Evolution of lamivudine-resistant hepatitis B virus and HIV-1 in co-infected individuals: an analysis of the CAESAR study

Abstract

Lamivudine has potent activity against HIV-1 and hepatitis B virus (HBV). Co-infection with these two viruses is common, and this may therefore influence the choice of antiretroviral therapies. A cohort of co-infected patients treated with lamivudine were studied in order to evaluate the differential effects of lamivudine on the two viral populations within the same individual after 44-52 weeks of therapy.

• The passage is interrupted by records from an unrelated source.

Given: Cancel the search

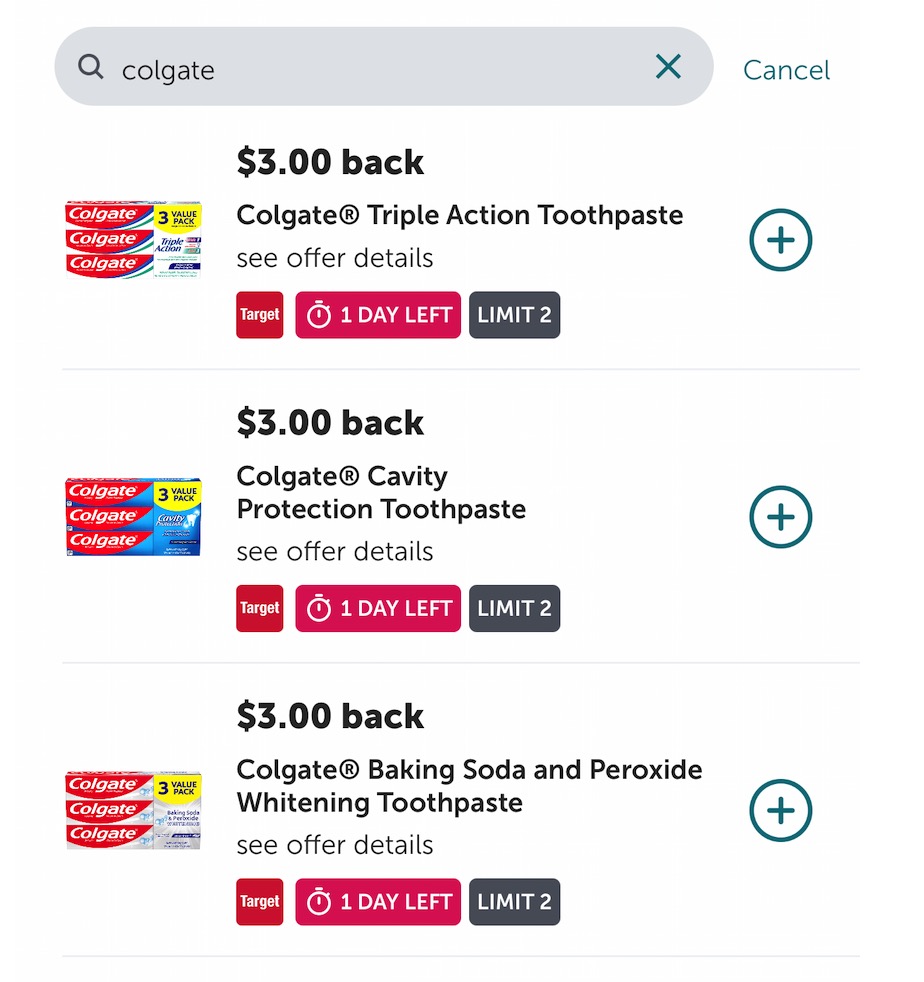Looking at the screenshot, I should 786,70.
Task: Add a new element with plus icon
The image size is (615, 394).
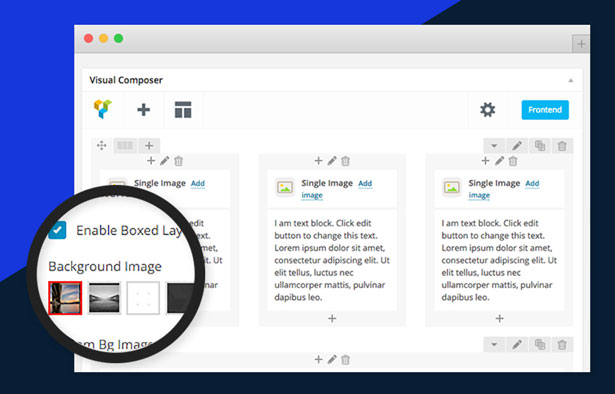Action: click(144, 109)
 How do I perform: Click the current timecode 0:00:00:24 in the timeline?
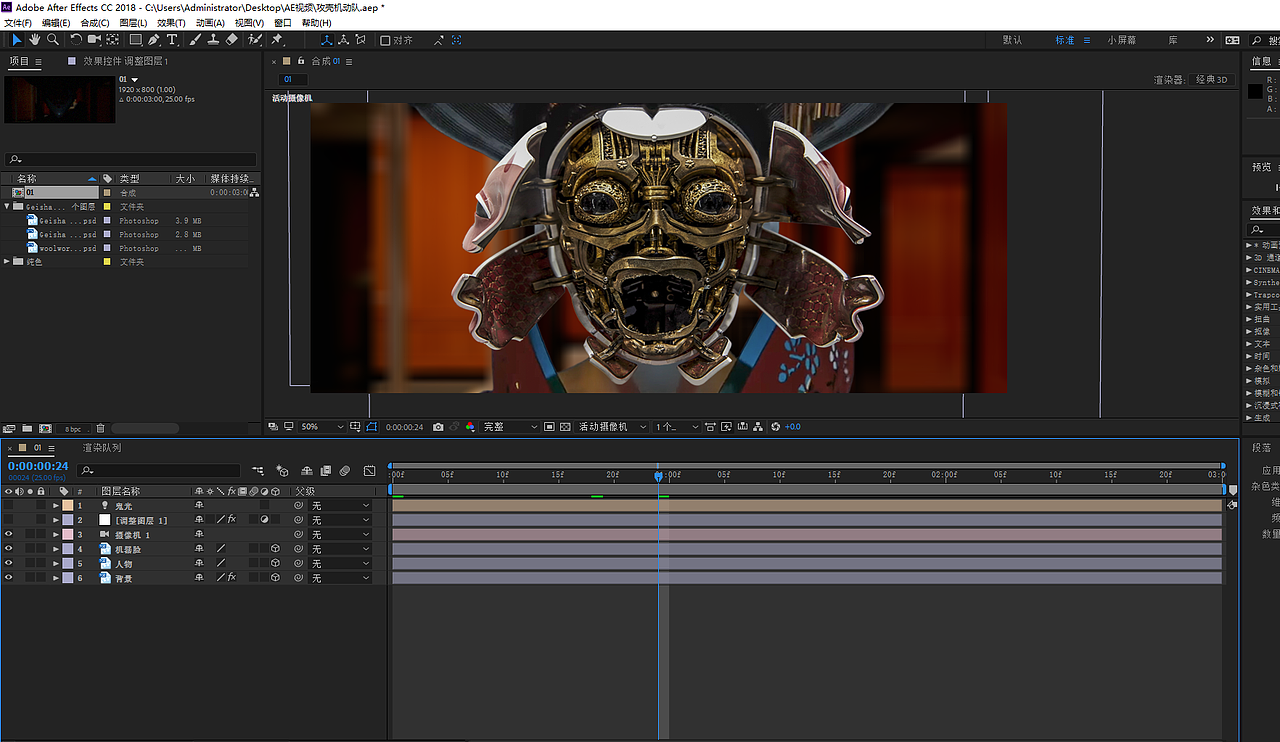pos(38,466)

Retrospective virological analysis of an HIV-1/HBV co-infected lamivudine cohort derived from a randomized, placebo-controlled study of lamivudine in HIV infection, the CAESAR study. Five of thirteen patients with HBV viral load > 10,000 copies/ml after 44-52 weeks of lamivudine therapy had genotypic drug resistance. Four of these five had a rebound of viral replication over the period of study and in one case this was associated with an alanine transaminase serum elevation. Ten of the thirteen patients had a 44-52 week HIV viral load > 1000 copies/ml, all of whom also had HIV reverse transcriptase M184V or M184I mutations. Extrapolating these results to the population yields an estimated 1-year incidence of drug-resistant HBV of at least 14% in lamivudine-treated HIV-1/HBV co-infected patients. The clinical and virological benefit of HBV lamivudine monotherapy in co-infected patients should be balanced against the potential for emergence of drug resistance. Further, these data suggest that the determinants of HIV and HBV drug resistance are different and that parallel evolution, rather than co-evolution of HBV and HIV-1 in co-infected individuals occurs.